§ What the exercise asks: Rewrite the listing below, swapping "Where should I click to" for "Which spot should I click to" wherever it occurs and keeping every other line unchanged. Omit the pictures from your answer.

(Listing excerpted from a collection)
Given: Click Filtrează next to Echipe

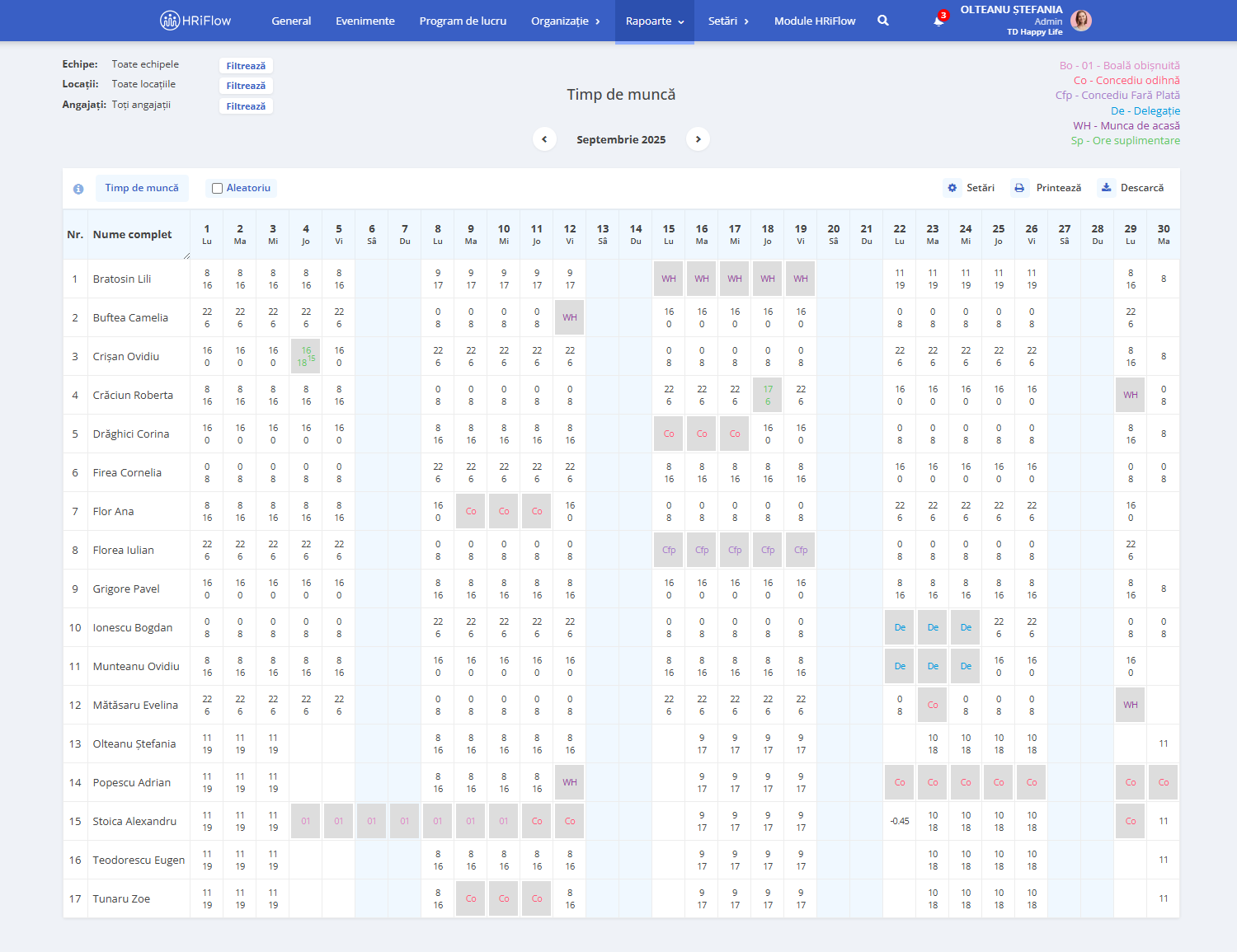Looking at the screenshot, I should 246,66.
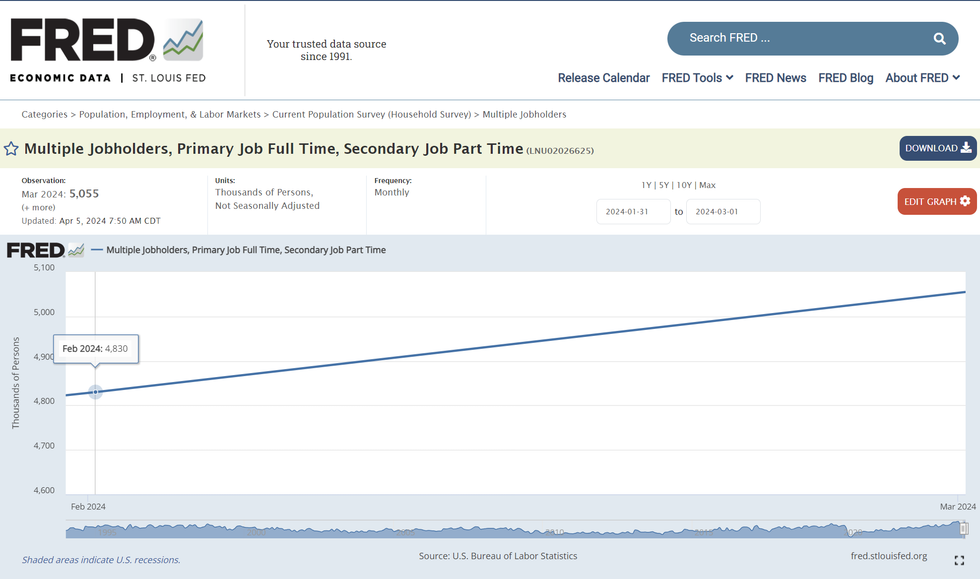Expand the (+ more) observations link

tap(38, 207)
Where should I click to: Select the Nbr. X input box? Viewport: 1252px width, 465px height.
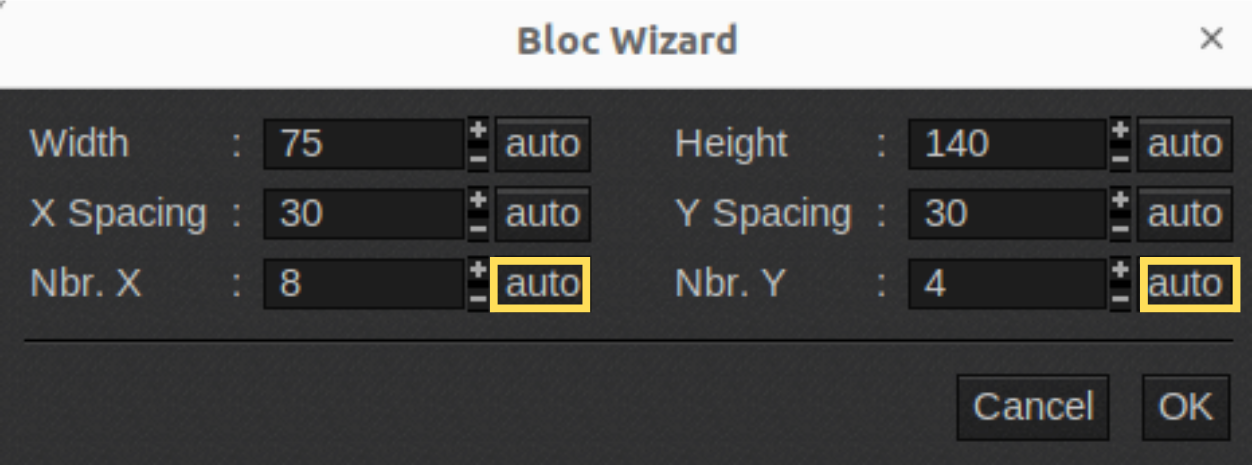coord(364,284)
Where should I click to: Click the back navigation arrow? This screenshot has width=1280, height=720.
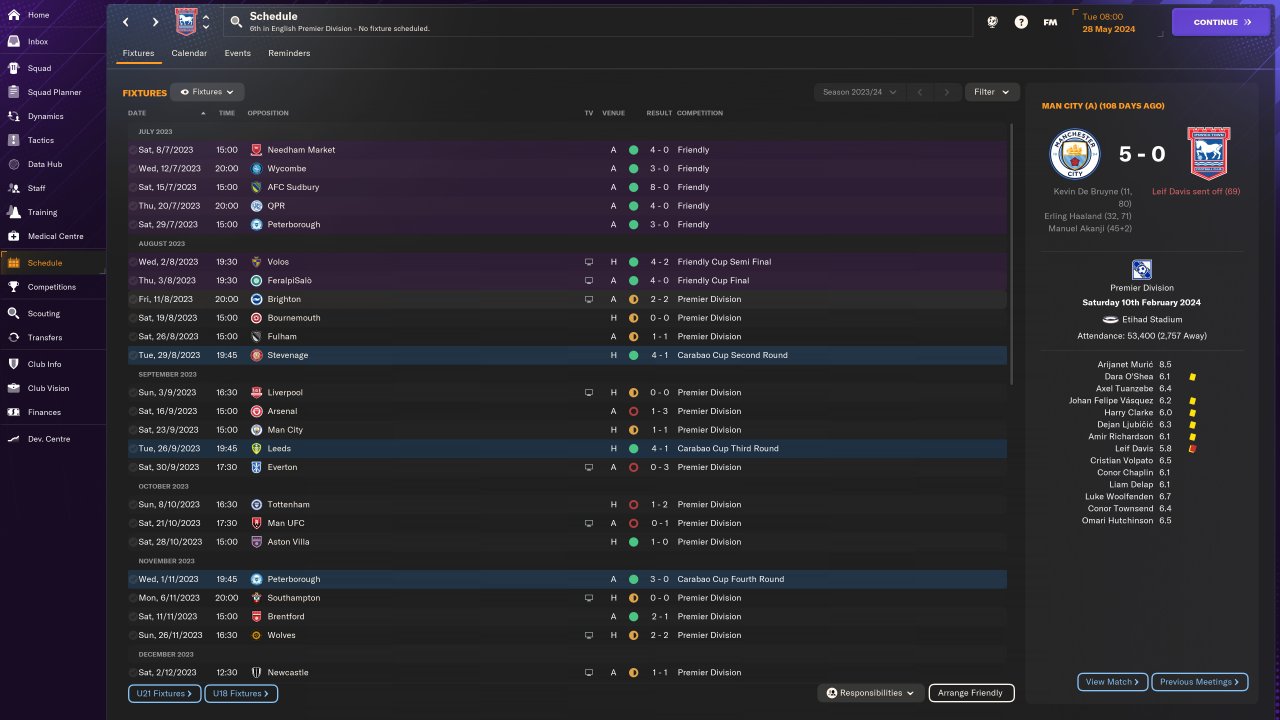(126, 22)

§ Answer:
Given: Click Filtrează next to Echipe

Looking at the screenshot, I should 246,66.
Expand the (+ more) observations link

tap(38, 207)
Which spot should I click to: Select the Nbr. X input box? Viewport: 1252px width, 465px height.
coord(364,284)
Which spot should I click to: Click the back navigation arrow? This screenshot has width=1280, height=720.
(126, 22)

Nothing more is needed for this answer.